▸ WORK REQUIRED: Reproduce word for word the stretch of the forum thread about pet gates from "## IvysMom (Dec" through "some I've seen...".

** BEGIN SELECTED EXCERPT **

# gorgeous pet gates and more goodies



## michellerobison (Dec 17, 2009)

I found this site while looking for a decorative pet gate.

Dog gates - Freestanding Pet Gates - Wooden Dog Gates - Dog Ramps


----------



## Yogi's Mom (Jan 6, 2013)

*By Far the most beautiful gate ive ever seen.*
*Very Classy and looks so sturdy. Thanks for the Post. Nickee in Pa**

*Yogi Look" Iam Napping Mommy Ill Look Later**


----------



## Aristotle (Nov 12, 2012)

So pretty!!! I love them!!


Sent from Petguide.com Free App


----------



## The A Team (Dec 1, 2005)

My goodness, that are beautiful!!! might have to look into these, but they sure look expensive!! :w00t:


----------



## Snowbody (Jan 3, 2009)

Some are on sale. Wish I needed a gate since they look so good but I don't


----------



## Zoe's Mom88 (Apr 25, 2011)

Wow, those are the best gates ever. :thumbsup:


----------



## IvysMom (Dec 24, 2012)

Those real pretty ones are new. I've received the Frontgate catalog for years and looked there when shopping for gates a year or two ago and they didn't have those. I really like pressure mount gates with a human walk-thru so you don't have to move or step over the gate (I'm clumsy). We have one but it is wood, not decorative metal.


----------



## michellerobison (Dec 17, 2009)

I think the prices are pretty good compared to some I've seen...
We have a wooden one and it's getting pretty beat up..It has a small door in the gate,you step over the gate..it's about 18 inches high. Not bad really..
I'm showing these to Al tonight when he gets home from work...


----------



## Bailey&Me (Mar 8, 2010)

Thanks Michelle! I was looking for a gate and really like these. Trying to decide between one on this site and another one I saw on Amazon. 

22"H Free-standing Steel Mesh Pet Gate Barrier - Frontgate

Amazon.com: Richell Wood Freestanding Pet Gate, Large, Autumn Matte Finish: Pet Supplies


----------



## michellerobison (Dec 17, 2009)

This one is a bit pricey but it can be converted into a pen,either rectangular or in a hexagon...Unforunately mine would scratch it to pieces over time,like they did our wooden one...


----------



## michellerobison (Dec 17, 2009)

Bailey&Me said:


> Thanks Michelle! I was looking for a gate and really like these. Trying to decide between one on this site and another one I saw on Amazon.
> 
> 22"H Free-standing Steel Mesh Pet Gate Barrier - Frontgate
> 
> Amazon.com: Richell Wood Freestanding Pet Gate, Large, Autumn Matte Finish: Pet Supplies



I like the Frontgate one better, (prettier)I have one similar to the Amazon one only it's a tension gate with a door.step over about 18 inches tall...

** END SELECTED EXCERPT **
** BEGIN SUPPLIED MATERIAL **

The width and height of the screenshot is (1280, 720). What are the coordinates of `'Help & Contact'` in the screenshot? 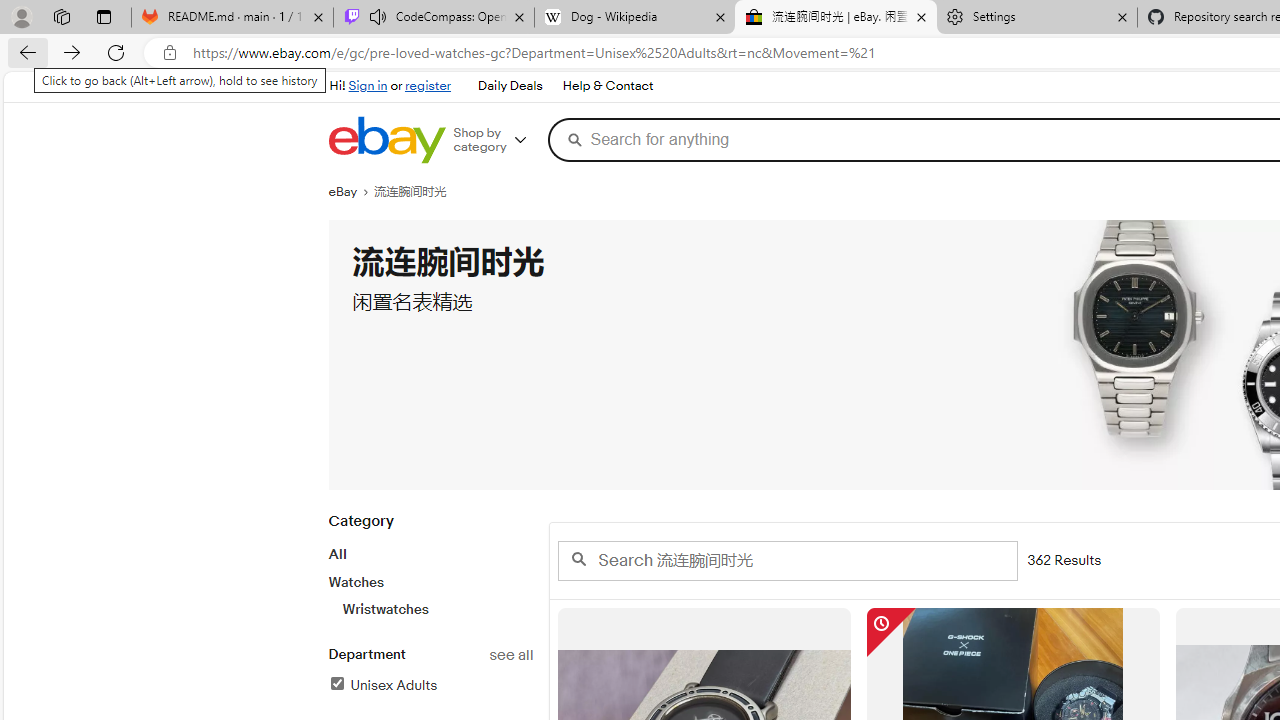 It's located at (607, 86).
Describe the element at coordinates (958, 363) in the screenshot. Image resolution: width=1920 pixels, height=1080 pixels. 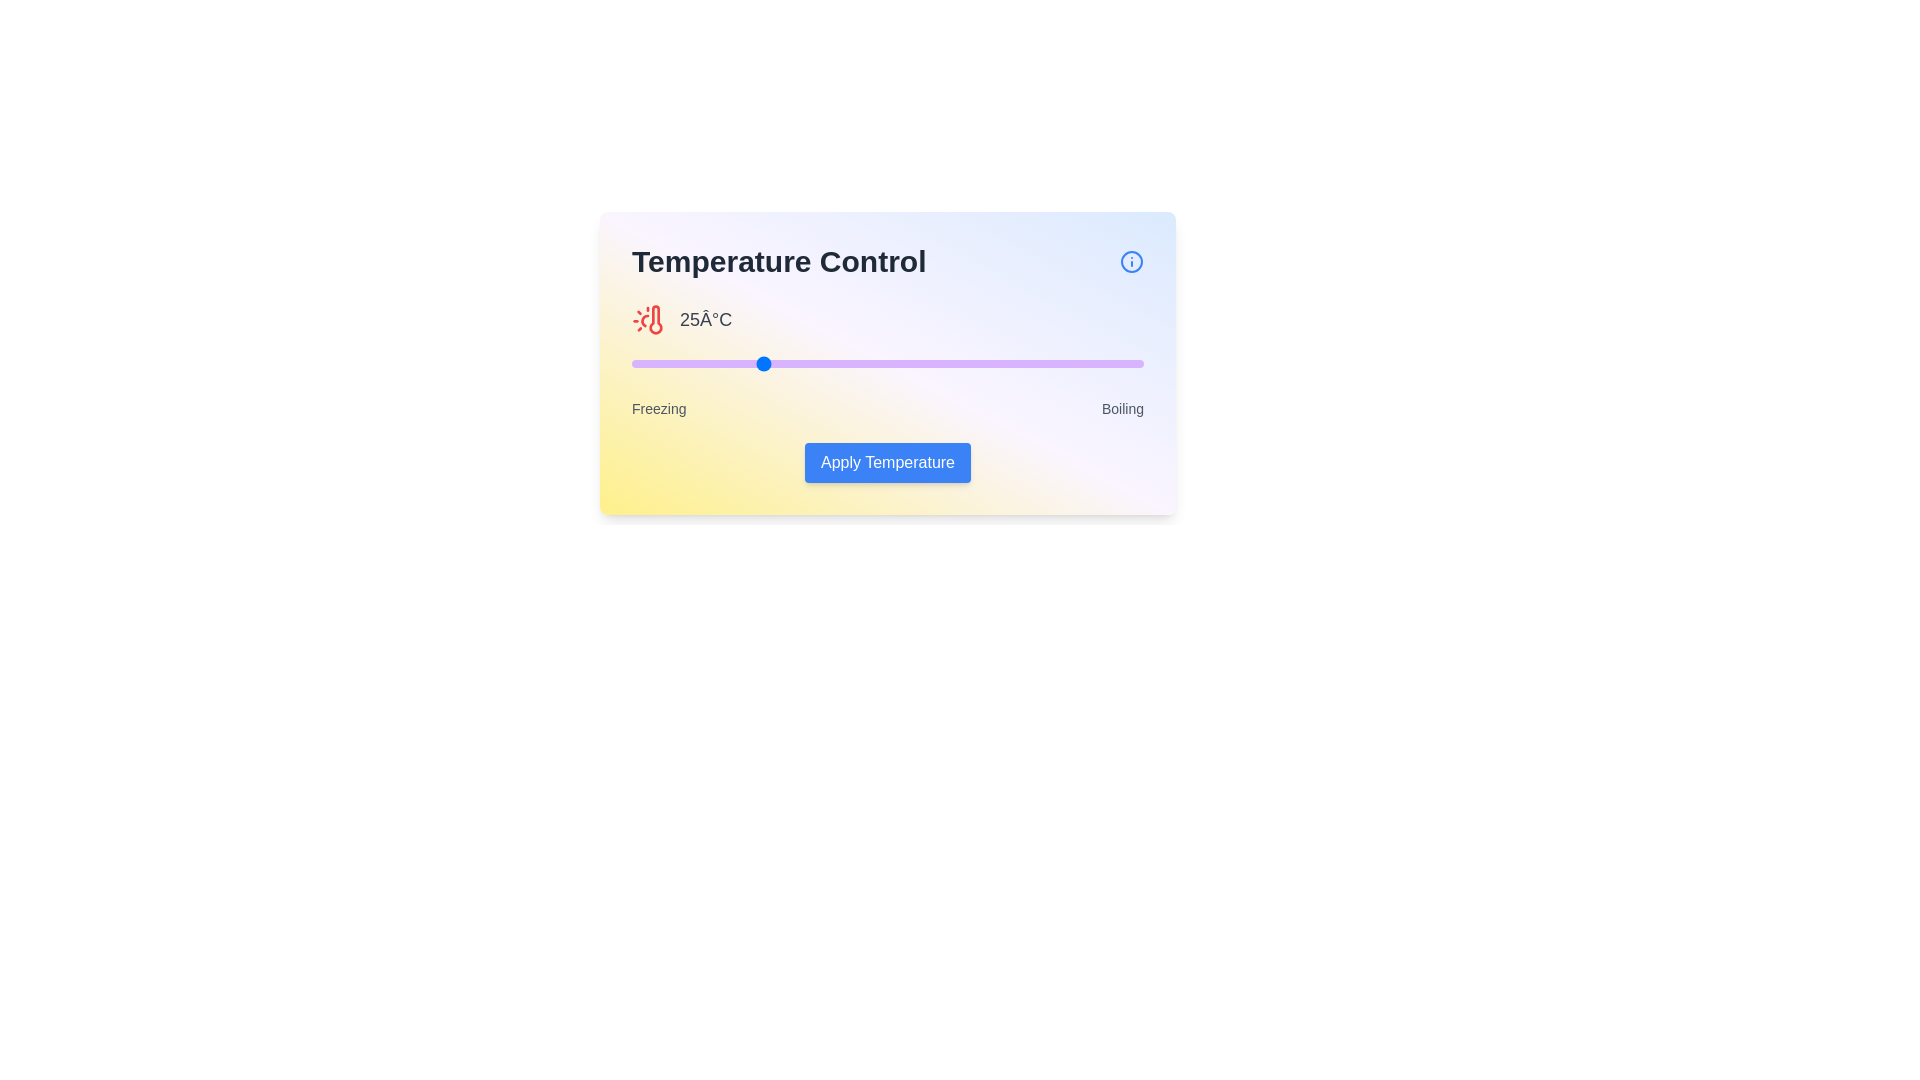
I see `the temperature slider to 64 percent` at that location.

** END SUPPLIED MATERIAL **

▸ COMPLETE RESPONSE:
## IvysMom (Dec 24, 2012)

Those real pretty ones are new. I've received the Frontgate catalog for years and looked there when shopping for gates a year or two ago and they didn't have those. I really like pressure mount gates with a human walk-thru so you don't have to move or step over the gate (I'm clumsy). We have one but it is wood, not decorative metal.


----------



## michellerobison (Dec 17, 2009)

I think the prices are pretty good compared to some I've seen...